Thorne, 726 F.2d at 471. Thus, we concluded that the police department violated Thorne's rights to privacy and free association by relying on her private, non-job-related sexual conduct as a clerk-typist in refusing to hire her as an officer, without “any showing that [her] private, off-duty personal activities ․ [had] an impact upon [her] on-the-job performance,” or contravened “specific policies with narrow implementing regulations.” Id.

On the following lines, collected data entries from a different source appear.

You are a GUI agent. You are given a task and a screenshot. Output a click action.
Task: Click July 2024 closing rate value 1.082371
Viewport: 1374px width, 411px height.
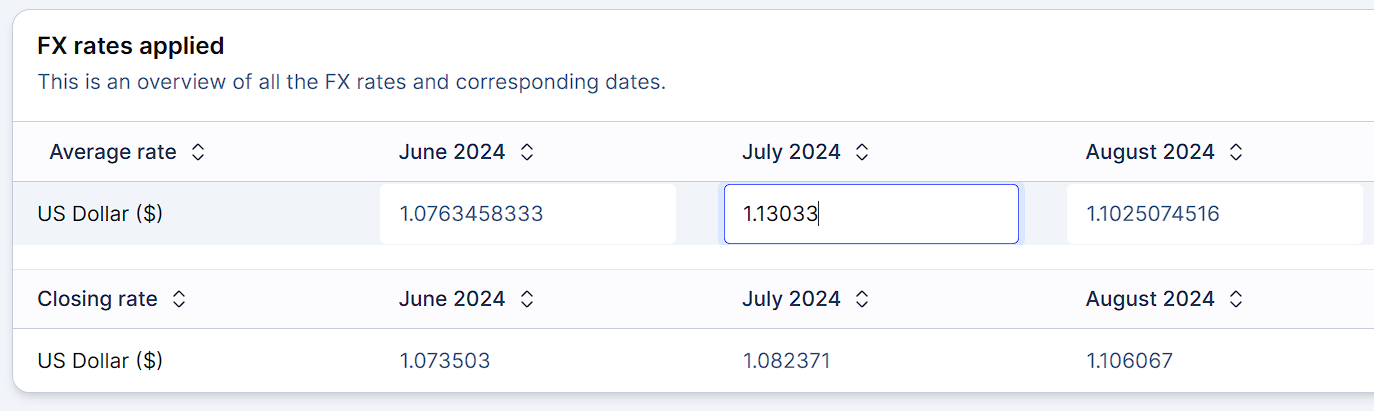(786, 361)
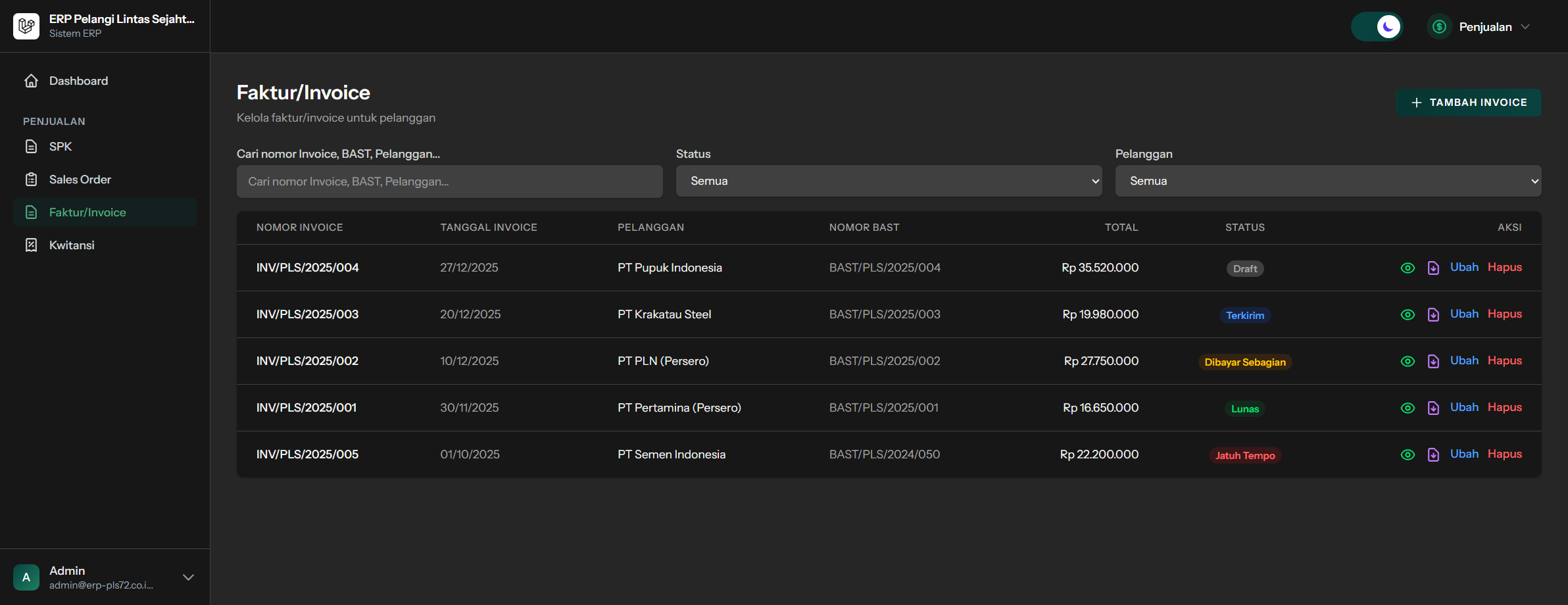This screenshot has width=1568, height=605.
Task: Open the SPK menu item
Action: 61,147
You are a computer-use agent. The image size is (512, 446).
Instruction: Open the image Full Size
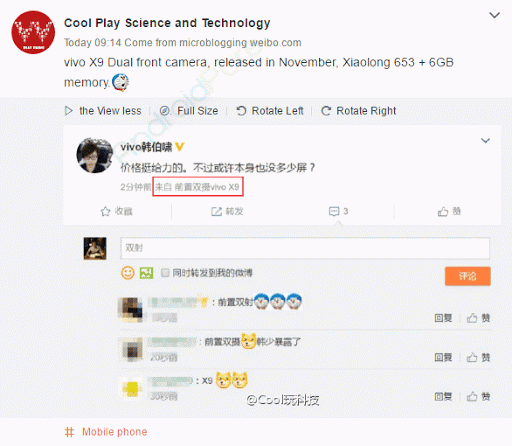tap(189, 111)
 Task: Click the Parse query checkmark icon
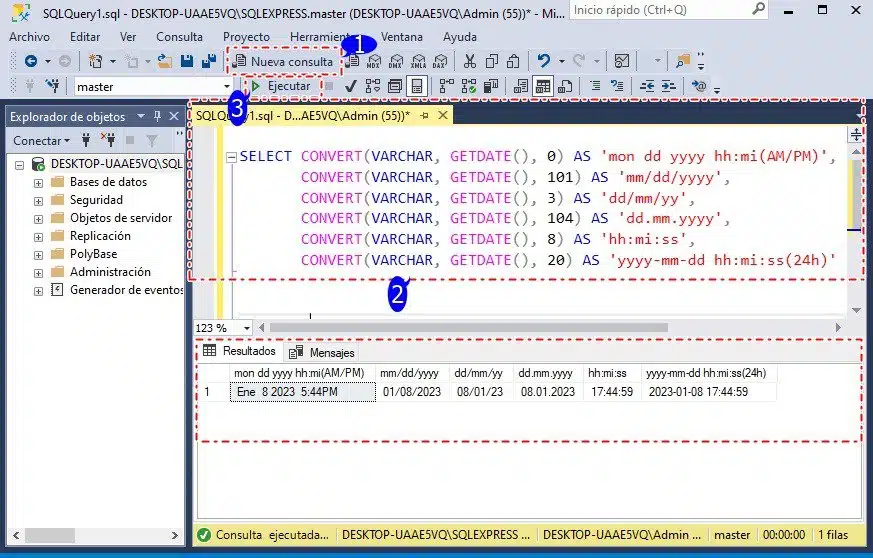tap(351, 87)
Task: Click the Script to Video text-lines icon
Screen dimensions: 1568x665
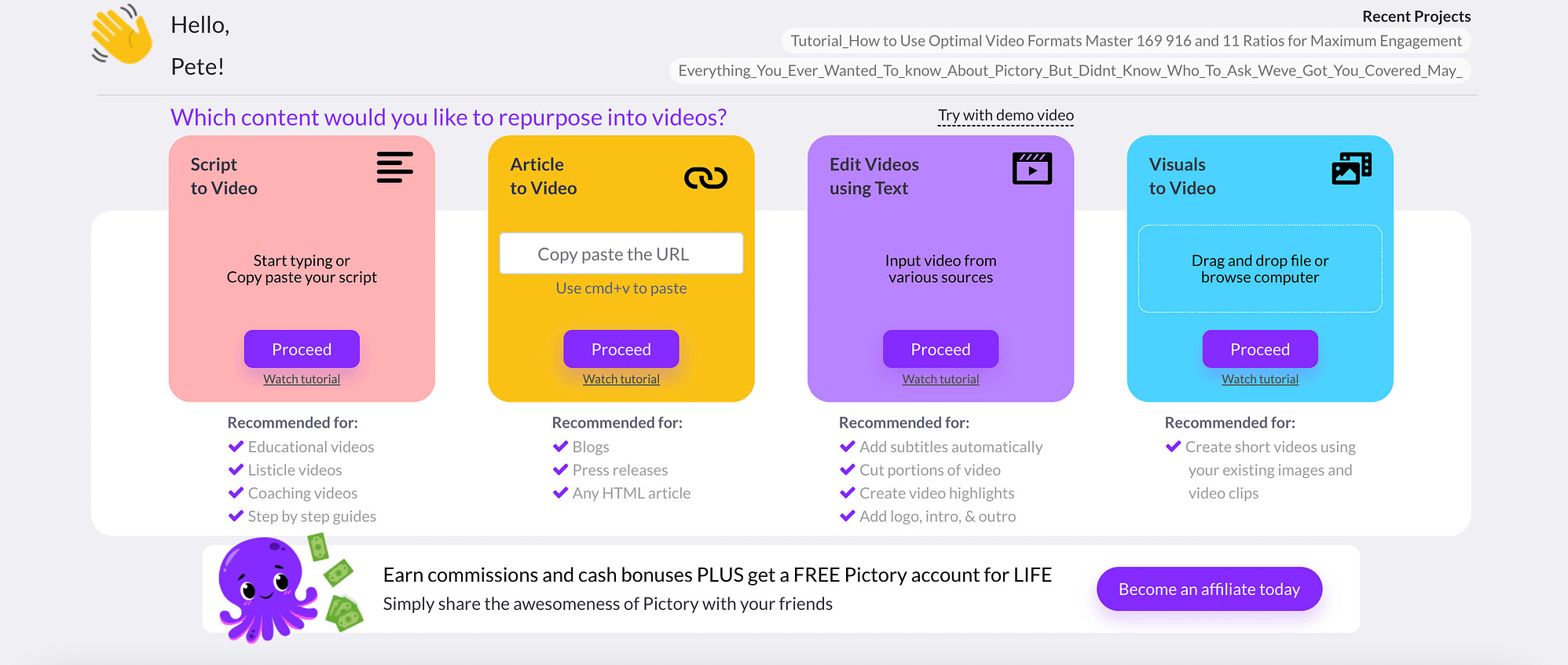Action: pyautogui.click(x=394, y=167)
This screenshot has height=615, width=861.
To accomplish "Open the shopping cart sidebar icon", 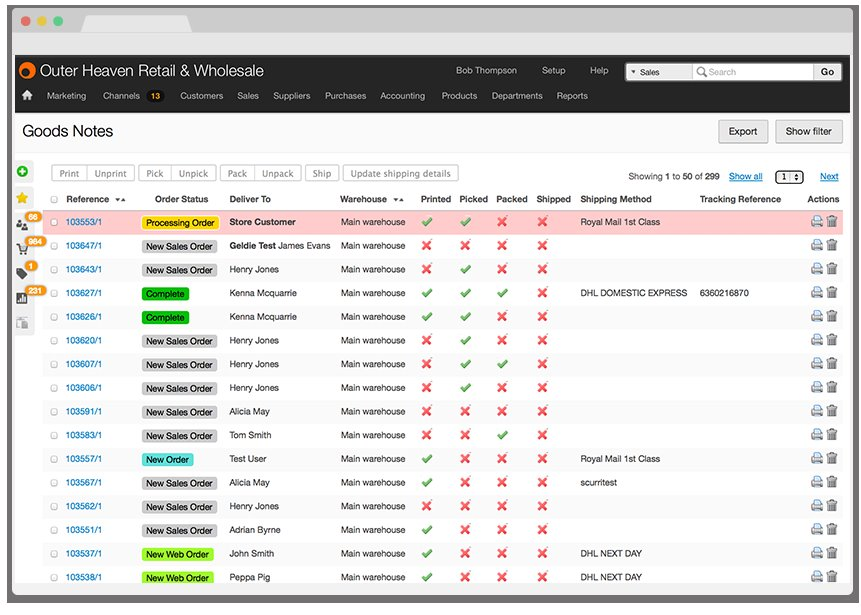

The present case is controlled by Thorne. As in that case, the defendants here failed to introduce sufficient evidence that Perez's affair had any meaningful impact upon her job performance. To the contrary, as Lieutenant Bergstrom concluded in his report, “there is no evidence that any inappropriate behavior occurred while the officers were on duty,” and it is undisputed that Perez's productivity was “average to above-average.”7 Nor is there any contention that Perez's sexual conduct violated any narrowly drawn, constitutionally permissible regulation.8
Given the absence of any material evidence that Perez's affair had a meaningful effect upon her on-the-job performance, or resulted in a violation of a narrowly tailored department regulation, and taking the evidence in the light most favorable to her, the defendants violated Perez's constitutional rights by terminating her in part on the basis of her extramarital affair.
We recognize that, since Thorne, at least two other circuits have adopted rules that appear to be in some tension with our case. See Coker v. Whittington, 858 F.3d 304, 306 (5th Cir. 2017) (concluding Constitution not violated where two sheriff's deputies were fired for moving in with each other's wives before finalizing divorce from their current wives because the Sheriff's policies were supported by a rational basis); Seegmiller v. LaVerkin City, 528 F.3d 762, 770 (10th Cir. 2008) (upholding termination of officer on basis of extramarital affair under rational basis test because there is no “fundamental liberty interest ‘to engage in a private act of consensual sex’ ”).
We reject the approach taken by the Fifth and Tenth Circuits for the following reasons. First, our binding precedent in Thorne compels us to do so. Because the State's actions in this case “intrude on the core of a person's constitutionally protected privacy and associational interests,” we must analyze them under “heightened scrutiny.” Thorne, 726 F.2d at 470. Moreover, even if we were to agree that the Department's action here need only satisfy rational basis review, Thorne explains that it cannot survive any level of scrutiny without either a showing of a negative impact on job performance or violation of a constitutionally permissible, narrowly drawn regulation. Id. at 471. Under our precedent, the Department must do more than cite a broad, standardless rule against “conduct unbecoming an officer.” Cf. Seegmiller, 528 F.3d at 772 (“[L]aw enforcement code of ethics requires officers to keep [their] private life unsullied as an example to all and [to] behave in a manner that does not bring discredit to [the officer] or [the] agency.”(citations and quotation marks omitted) (alteration in original)); Coker, 858 F.3d at 305 (“Conduct yourselves at all times in such a manner as to reflect the high standards of the Bossier Sheriff's Office ․ [and] Do not engage in any illegal, immoral, or indecent conduct, nor engage in any legitimate act which, when performed in view of the public, would reflect unfavorabl[y] upon the Bossier Sheriff's Office.” (alteration in original)).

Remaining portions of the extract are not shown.